22 November 2016

The Demolition of al-Hiran, A Bedouin Village in the Israel’s Negev Desert

This is why Israel is still a settler colonial state

Only in Israel could the state seriously think of demolishing a village in order to make way for a town containing members of the ruling (Jewish) ethnicity.  That state is Israel.    

According to the Association of the Forty, a Bedouin organisation, there are some 92 ‘unrecognised’ villages in Israel, of which 59 are Bedouins.  Different organisations have different figures but it is accepted that about half the Arab villages in Israel are unrecognised.  Unrecognised villages are not connected to the national grid, have mains supplied water or any local government services. 

There are, of course, no unrecognised Jewish settlements in Israel.  In fact the Knesset is in the process of legalising illegal outposts and settlements established on private Palestinian land in the West Bank.  No such initiative is proposed for the ‘illegal’ (Arabs rarely get planning permission in Israel) Arab settlements in Israel because it is a Jewish not an Arab state.
Family gathered around their house which was slated for demolition on Tuesday. (photo credit:ELIYAHU KAMISHER) 
Once Umm al—Hiran is demolished, it is proposed to build a new Jewish town, Hiran, on the ruins.  This is the same process that has gone on in Israel since 1948.  Apartheid?  There are some wicked anti-Semites who are willing to defame the Israeli state by comparing it to South Africa.  However they are wrong.  By and large the Whites of South Africa did not demolish the villages of Black African villages in order that they could construct White towns and cities on top of them.   They simply excluded Black Africans from sections of different cities under the Group Areas Act.

Tony Greenstein

Umm al-Hiran. The government has decided to raze the Bedouin village in the Negev to make way for a new Jewish community. Credit:  Eliyahu Hershkovitz 
During the Mandatory Palestine era, the British authorities were in the process of registering lands in the territory before the end of the mandate in 1947. They recognised Bedouin ownership of their land, but the land registration process was incomplete by the time the mandate was ended. This was taken advantage of by the new Israeli government, which subsequently refuse to acknowledge traditional Bedouin land ownership customs, dispossessing thousands. Prior to the 1948 Arab–Israeli War

Bedouins numbered just over 90,000 in the Negev, but only 12% remained after the war.[1] The remaining Bedouin tribes were relocated to the north and north-east of the district of Beersheba, known as Siyag, which constituted only 7% of the total district.
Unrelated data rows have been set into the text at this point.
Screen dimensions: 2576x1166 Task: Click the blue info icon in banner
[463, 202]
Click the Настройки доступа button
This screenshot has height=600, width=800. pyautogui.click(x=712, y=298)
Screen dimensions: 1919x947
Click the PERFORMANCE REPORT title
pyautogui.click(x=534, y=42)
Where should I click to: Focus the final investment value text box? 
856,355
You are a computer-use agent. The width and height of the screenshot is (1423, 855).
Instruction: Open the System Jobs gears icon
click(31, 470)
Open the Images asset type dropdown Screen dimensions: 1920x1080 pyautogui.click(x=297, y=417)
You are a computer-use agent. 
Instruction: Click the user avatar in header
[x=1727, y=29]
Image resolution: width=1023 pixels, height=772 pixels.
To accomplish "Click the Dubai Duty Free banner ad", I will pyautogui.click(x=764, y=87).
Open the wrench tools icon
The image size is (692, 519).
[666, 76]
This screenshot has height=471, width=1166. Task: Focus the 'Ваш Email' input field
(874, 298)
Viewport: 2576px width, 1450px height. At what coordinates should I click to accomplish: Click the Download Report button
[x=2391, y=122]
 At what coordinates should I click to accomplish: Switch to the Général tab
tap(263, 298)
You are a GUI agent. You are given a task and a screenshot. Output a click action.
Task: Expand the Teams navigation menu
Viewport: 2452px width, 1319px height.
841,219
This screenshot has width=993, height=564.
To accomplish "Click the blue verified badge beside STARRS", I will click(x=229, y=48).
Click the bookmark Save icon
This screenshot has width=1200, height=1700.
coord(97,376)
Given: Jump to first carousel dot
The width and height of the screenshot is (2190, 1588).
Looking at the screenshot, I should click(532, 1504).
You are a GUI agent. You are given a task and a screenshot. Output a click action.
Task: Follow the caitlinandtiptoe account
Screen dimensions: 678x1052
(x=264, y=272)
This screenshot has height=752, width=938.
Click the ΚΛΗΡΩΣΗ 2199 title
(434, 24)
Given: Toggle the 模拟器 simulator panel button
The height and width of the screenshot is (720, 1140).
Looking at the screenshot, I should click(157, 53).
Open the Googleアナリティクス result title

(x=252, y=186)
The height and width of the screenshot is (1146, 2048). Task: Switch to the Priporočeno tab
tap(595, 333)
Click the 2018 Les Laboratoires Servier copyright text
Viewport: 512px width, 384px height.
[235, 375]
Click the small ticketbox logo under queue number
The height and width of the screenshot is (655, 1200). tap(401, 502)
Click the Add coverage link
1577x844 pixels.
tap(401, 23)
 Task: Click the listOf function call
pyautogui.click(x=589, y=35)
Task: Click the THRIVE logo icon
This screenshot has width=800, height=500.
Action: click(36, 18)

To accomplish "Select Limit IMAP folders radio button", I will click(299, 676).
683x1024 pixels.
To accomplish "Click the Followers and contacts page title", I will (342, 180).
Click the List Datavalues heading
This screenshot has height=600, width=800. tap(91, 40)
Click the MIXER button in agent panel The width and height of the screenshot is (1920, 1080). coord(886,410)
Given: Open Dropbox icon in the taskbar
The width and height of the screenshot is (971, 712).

Lands beyond the Siyag area were designated closed military zones, barring Bedouins from accessing their original land.[2]

In 1956, the villagers of Umm al-Hiran submitted a request to return to their original lands, which was rejected by the Israeli authorities. They were subsequently moved by a military order to Wadi Atir. From this point onwards, they built houses from stone and other materials, paved roads, built wells and farmed the surrounding land. Sheikh Farhoud Abu al Qi'an argued that before their arrival "It was a desert, with no roads, water, houses or services".

In 2001, the Israel Land Authority described its residents as a "special obstacle" in its recommendations. In 2003, there was a state motion to the Magistrates’ Court in Beersheba for the demolition of the village ex parte, without informing the landowners; the state claimed that it was unable to identify or reach the inhabitants.[3] In 2004, the state filed lawsuits in 2004 to evacuate the villagers on the basis that they were trespassers who were squatting illegally. The court ruled that the legal status of the residents was as "permanent residents", but at the same time concluded that because the land was held from the state free of charge, their residency could be revoked at any time. The Prime Minister's Office had also previously blocked a plan to recognise the neighbouring village of Atir, which shares land with Umm al-Hiran, requesting instead that the plan did not clash with the proposal to establish a Jewish town.

The proposal would relocate the Bedouins of Umm al-Hiran to the Bedouin township of Hura, one of seven Bedouin townships, all of which are at the bottom of the country's socio-economic index. These townships are specifically designated towns intended to "contain" expelled Bedouins. They are characterised by being overcrowded, lacking in adequate services and having the highest percentage of unemployment and poverty in Israel.[4]

The authorities are supported by key NGOs, including the Or Movement, which works to promote the construction of Hiran. Opposition to the plan to forcibly evict and demolish the village of Umm al-Hiran has come from both non-governmental organisations and left-leaning MKs. Arab MKs have requested an overall solution to the Arab and Bedouin housing problem in Israel, including a freeze on all pending demolition and eviction orders. Ayman Odeh, the leader of the Joint List, made the housing crisis and treatment of Bedouins his party’s top priority following the March 2015 elections. Other MKs have also come out in opposition to the plan, including MK Tamar Zandberg from Meretz, who argued "How will we be able to explain how we razed a village… just because the people belong to a different ethnic or religious group?" Adalah launched a public campaign entitled "#save_UmmAlHiran", in order to "stop Israel's plan to demolish an Arab Bedouin village in order to build a Jewish town over its ruins". The Regional Council of the Unrecognised Villages has also been active in campaigning to stop the destruction of the village, arguing the plan amounts to an "ethnic cleansing" campaign.